Even in early November it's winter in Canada and snow is a distinct possibility the whole way once you're very far east of Vancouver. Growing up in SK the only reason we wouldn't have snow in November would be if we'd had precious little precipitation at all. You might also see freezing rain or sleet somewhere along the way. I'm told winters have been shorter/milder in recent years, but it's still Canada. And it's a big country and folks from down east can offer a different perspective. But there's a reason CND Thanksgiving is in early October, and it's not just to do things differently than in the States.


----------



## zephyr17 (Sep 27, 2022)

I take the Canadian every year in early November, snow possible, especially around Jasper, but not guaranteed. 

Possible for the prairies to be very, very cold (near 0° F) even that early. Be prepared for that if you get off for a moment in Saskatoon, Melville or Winnipeg. Prepare for Toronto to be windy (and cold, it can be quite cutting. 
Think Chicago). Can't tell you about Montreal-Halifax.


----------



## fdaley (Sep 27, 2022)

From Montreal east at that season, accumulating snow is unlikely but possible. Trees will be bare. In Fahrenheit, you could get up to 50 if the weather's mild, but 30s to 40s is more likely for highs, with lows in the teens to 20s. Blustery and cold is common.

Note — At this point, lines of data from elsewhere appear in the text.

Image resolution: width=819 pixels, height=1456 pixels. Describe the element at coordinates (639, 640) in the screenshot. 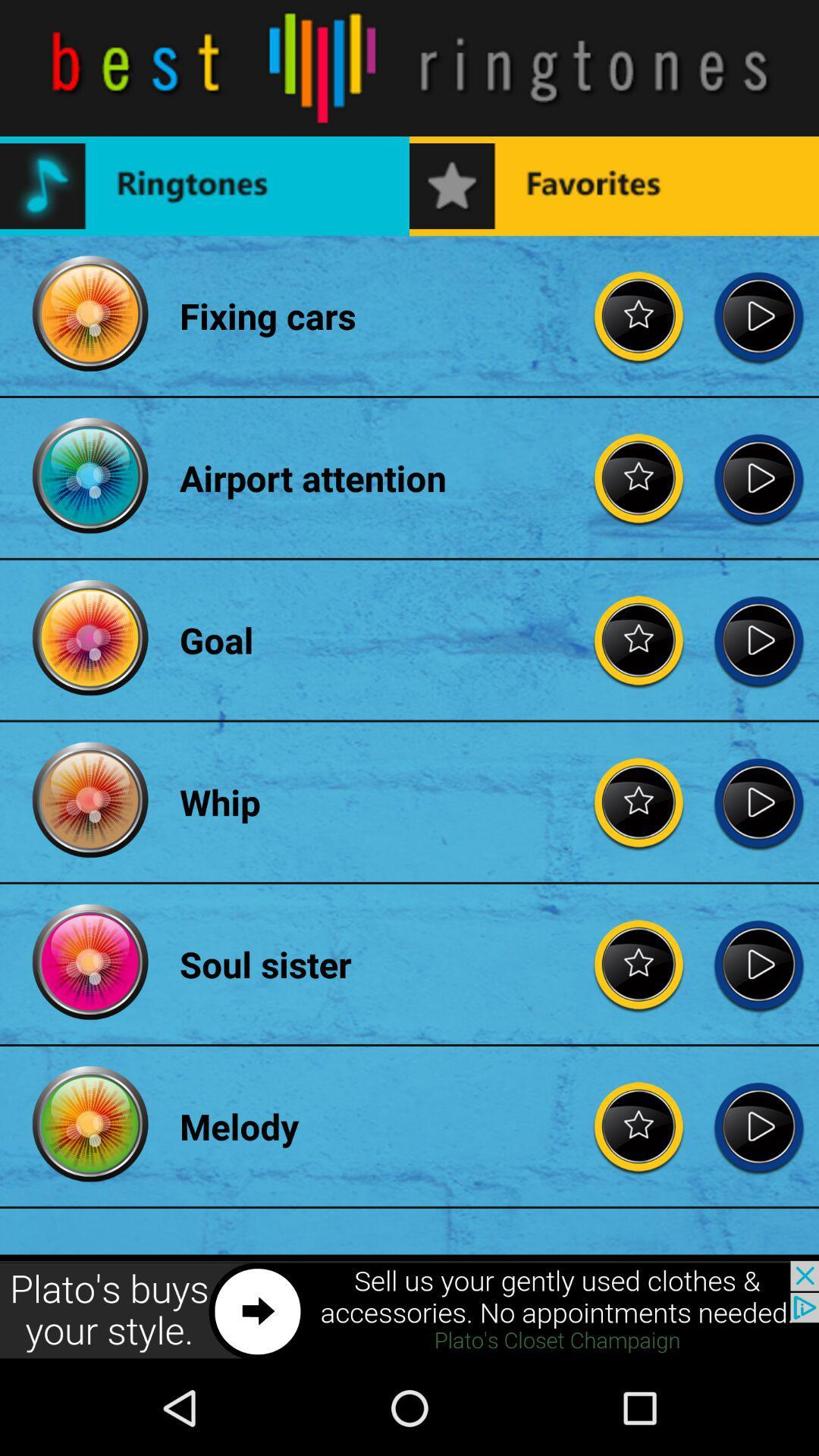

I see `rate goal star` at that location.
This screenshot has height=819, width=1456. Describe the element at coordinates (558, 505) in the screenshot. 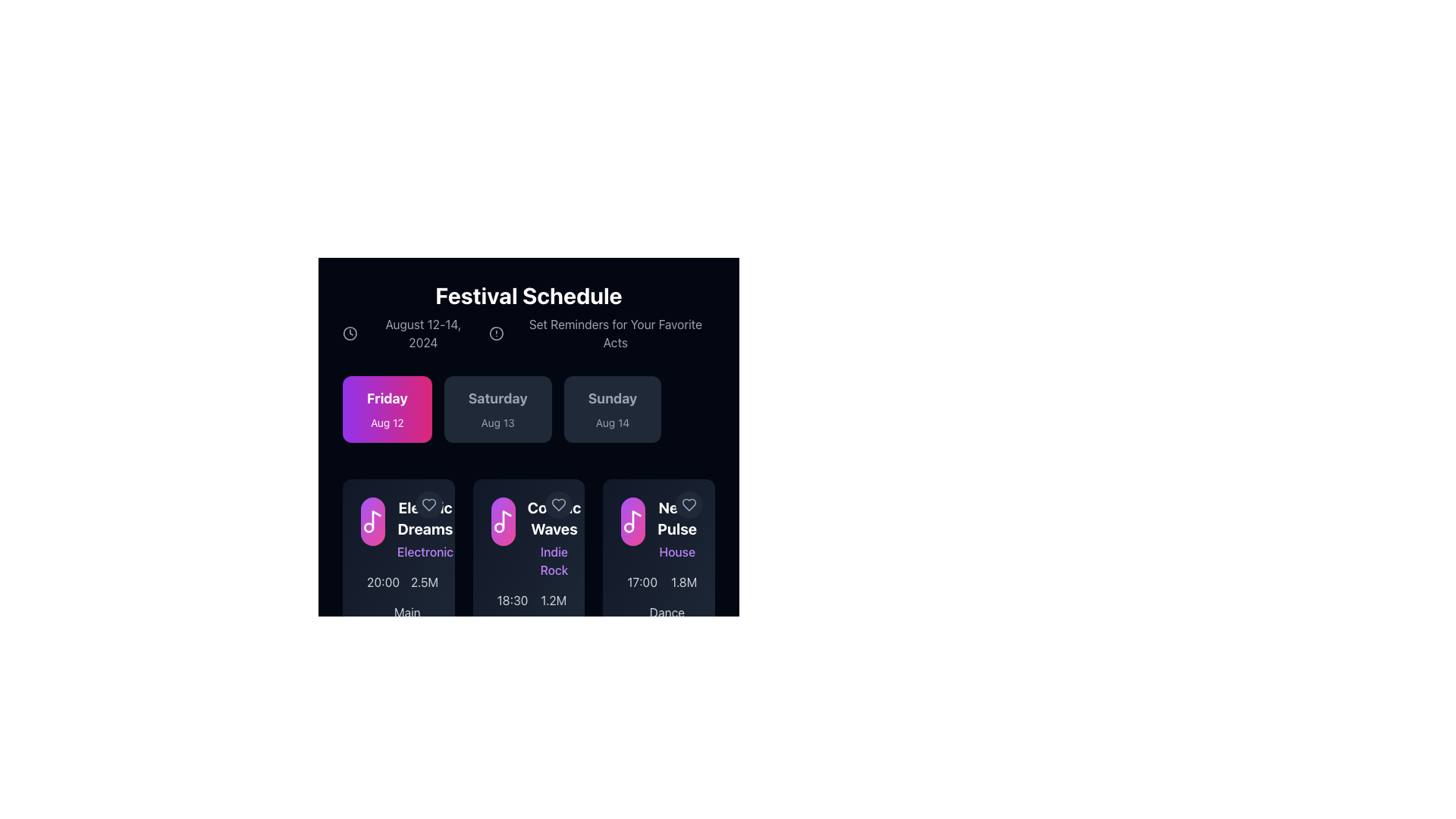

I see `the heart icon outlined in gray located in the top-right corner of the grid card` at that location.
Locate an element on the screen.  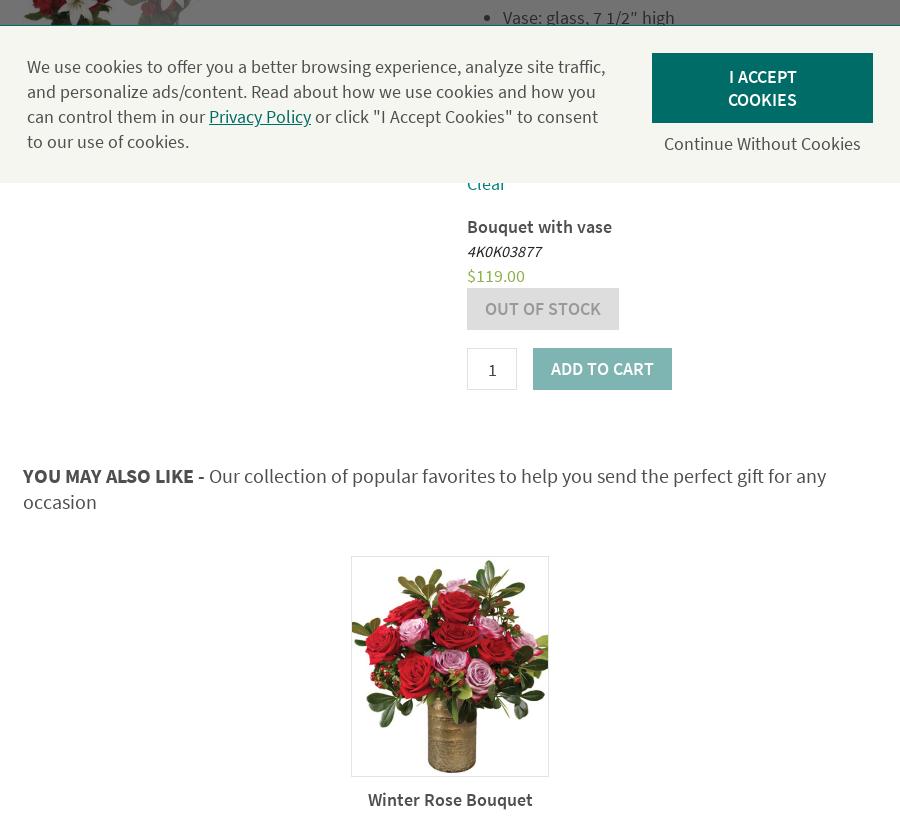
'Vase' is located at coordinates (483, 112).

On the Ocean, get up early for some views of the Chaleur Bay off to the left side of the train between Matapedia and Bathurst. I also love the marshlands in the vicinity of Sackville. It's a pretty ride throughout, if not quite as epic as the Canadian, though it's prettier in late summer when the wildflowers in New Brunswick and Nova Scotia add a lot of color to the landscape.


----------



## Willbridge (Sep 28, 2022)

In my nine years in Edmonton we had heavy snow in mid-October once. Otherwise, it normally arrived after Armistice Day and before the U.S. Thanksgiving Day.

By December 3rd:


----------



## jiml (Sep 28, 2022)

In November on a trip of that length you could pass through all four seasons. When we took the train to Halifax in November 2019, it was rainy and grey here, cool and windy in Montreal, light snow and sleet in Quebec City but sunny and warm in Halifax. All the western expectations noted by others are likely, especially with the Canadian taking the northerly route, avoiding the unpredictability of southeastern BC and the Calgary area which can change extremes daily.


----------



## desertflyer (Oct 10, 2022)

Thanks for all the great responses! We've booked the trip. Really excited.

*Train 2 -* Vancouver to Toronto in a room for 2 (car 211, room A)
Overnight in Toronto. Hotel accessible via PATH or TTC
*Train 62 -* Toronto to Montreal (business class)
*Train 14 - *Montreal to Halifax Renaissance room for 2 w/ shower (car 1439, room 4)

So no overnight in Montreal this time, but we will be back there in the future. Thanks again everyone!


----------